What the exercise asks:
Provide an exact transcription of all the records.

Entries shown:
•••••
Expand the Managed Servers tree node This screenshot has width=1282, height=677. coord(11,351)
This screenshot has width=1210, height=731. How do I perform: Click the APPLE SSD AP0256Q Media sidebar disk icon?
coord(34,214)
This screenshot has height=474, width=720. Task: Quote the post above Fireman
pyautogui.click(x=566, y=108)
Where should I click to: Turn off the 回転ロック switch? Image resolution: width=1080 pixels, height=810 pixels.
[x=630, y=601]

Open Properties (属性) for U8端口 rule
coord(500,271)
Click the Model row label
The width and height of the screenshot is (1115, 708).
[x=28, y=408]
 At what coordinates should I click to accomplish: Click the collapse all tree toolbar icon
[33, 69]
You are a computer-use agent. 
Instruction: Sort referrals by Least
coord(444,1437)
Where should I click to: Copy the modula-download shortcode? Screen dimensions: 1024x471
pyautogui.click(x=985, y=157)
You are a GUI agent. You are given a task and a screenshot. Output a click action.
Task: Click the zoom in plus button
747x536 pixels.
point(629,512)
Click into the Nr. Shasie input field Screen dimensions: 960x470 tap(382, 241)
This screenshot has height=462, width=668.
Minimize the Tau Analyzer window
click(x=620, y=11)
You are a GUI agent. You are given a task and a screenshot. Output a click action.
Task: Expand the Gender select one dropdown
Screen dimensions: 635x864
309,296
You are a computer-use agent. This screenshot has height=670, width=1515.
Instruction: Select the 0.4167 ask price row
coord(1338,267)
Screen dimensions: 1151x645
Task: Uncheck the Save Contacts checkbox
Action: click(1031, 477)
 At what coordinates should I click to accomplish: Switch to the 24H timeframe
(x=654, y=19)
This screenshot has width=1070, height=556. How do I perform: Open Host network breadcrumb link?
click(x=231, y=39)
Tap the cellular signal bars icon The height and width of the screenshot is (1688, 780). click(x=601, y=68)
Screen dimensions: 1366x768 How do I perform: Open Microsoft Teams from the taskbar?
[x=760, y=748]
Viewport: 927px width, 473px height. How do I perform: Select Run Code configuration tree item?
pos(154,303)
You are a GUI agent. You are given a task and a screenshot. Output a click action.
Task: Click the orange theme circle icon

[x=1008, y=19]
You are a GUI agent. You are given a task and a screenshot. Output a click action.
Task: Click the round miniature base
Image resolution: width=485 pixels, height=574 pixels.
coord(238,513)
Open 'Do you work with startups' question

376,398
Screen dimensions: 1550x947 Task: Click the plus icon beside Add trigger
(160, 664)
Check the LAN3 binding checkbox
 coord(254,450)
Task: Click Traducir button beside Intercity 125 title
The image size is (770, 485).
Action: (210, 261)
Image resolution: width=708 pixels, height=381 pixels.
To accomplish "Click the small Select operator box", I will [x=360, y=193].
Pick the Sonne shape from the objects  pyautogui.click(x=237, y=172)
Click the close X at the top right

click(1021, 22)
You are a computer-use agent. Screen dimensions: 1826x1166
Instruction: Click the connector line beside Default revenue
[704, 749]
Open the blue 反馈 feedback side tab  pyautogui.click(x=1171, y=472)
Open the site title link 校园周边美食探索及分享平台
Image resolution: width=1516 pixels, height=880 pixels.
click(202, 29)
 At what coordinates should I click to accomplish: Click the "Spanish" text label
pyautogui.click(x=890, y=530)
•••••
Solved problem:
Expand the Managed Servers tree node This screenshot has width=1282, height=677. coord(11,351)
This screenshot has width=1210, height=731. How do I perform: Click the APPLE SSD AP0256Q Media sidebar disk icon?
coord(34,214)
This screenshot has height=474, width=720. Task: Quote the post above Fireman
pyautogui.click(x=566, y=108)
Where should I click to: Turn off the 回転ロック switch? Image resolution: width=1080 pixels, height=810 pixels.
[x=630, y=601]

Open Properties (属性) for U8端口 rule
coord(500,271)
Click the Model row label
The width and height of the screenshot is (1115, 708).
[x=28, y=408]
 At what coordinates should I click to accomplish: Click the collapse all tree toolbar icon
[33, 69]
You are a computer-use agent. 
Instruction: Sort referrals by Least
coord(444,1437)
Where should I click to: Copy the modula-download shortcode? Screen dimensions: 1024x471
pyautogui.click(x=985, y=157)
You are a GUI agent. You are given a task and a screenshot. Output a click action.
Task: Click the zoom in plus button
747x536 pixels.
point(629,512)
Click into the Nr. Shasie input field Screen dimensions: 960x470 tap(382, 241)
This screenshot has height=462, width=668.
Minimize the Tau Analyzer window
click(x=620, y=11)
You are a GUI agent. You are given a task and a screenshot. Output a click action.
Task: Expand the Gender select one dropdown
Screen dimensions: 635x864
309,296
You are a computer-use agent. This screenshot has height=670, width=1515.
Instruction: Select the 0.4167 ask price row
coord(1338,267)
Screen dimensions: 1151x645
Task: Uncheck the Save Contacts checkbox
Action: click(1031, 477)
 At what coordinates should I click to accomplish: Switch to the 24H timeframe
(x=654, y=19)
This screenshot has width=1070, height=556. How do I perform: Open Host network breadcrumb link?
click(x=231, y=39)
Tap the cellular signal bars icon The height and width of the screenshot is (1688, 780). click(x=601, y=68)
Screen dimensions: 1366x768 How do I perform: Open Microsoft Teams from the taskbar?
[x=760, y=748]
Viewport: 927px width, 473px height. How do I perform: Select Run Code configuration tree item?
pos(154,303)
You are a GUI agent. You are given a task and a screenshot. Output a click action.
Task: Click the orange theme circle icon

[x=1008, y=19]
You are a GUI agent. You are given a task and a screenshot. Output a click action.
Task: Click the round miniature base
Image resolution: width=485 pixels, height=574 pixels.
coord(238,513)
Open 'Do you work with startups' question

376,398
Screen dimensions: 1550x947 Task: Click the plus icon beside Add trigger
(160, 664)
Check the LAN3 binding checkbox
 coord(254,450)
Task: Click Traducir button beside Intercity 125 title
The image size is (770, 485).
Action: (210, 261)
Image resolution: width=708 pixels, height=381 pixels.
To accomplish "Click the small Select operator box", I will [x=360, y=193].
Pick the Sonne shape from the objects  pyautogui.click(x=237, y=172)
Click the close X at the top right

click(1021, 22)
You are a computer-use agent. Screen dimensions: 1826x1166
Instruction: Click the connector line beside Default revenue
[704, 749]
Open the blue 反馈 feedback side tab  pyautogui.click(x=1171, y=472)
Open the site title link 校园周边美食探索及分享平台
Image resolution: width=1516 pixels, height=880 pixels.
click(202, 29)
 At what coordinates should I click to accomplish: Click the "Spanish" text label
pyautogui.click(x=890, y=530)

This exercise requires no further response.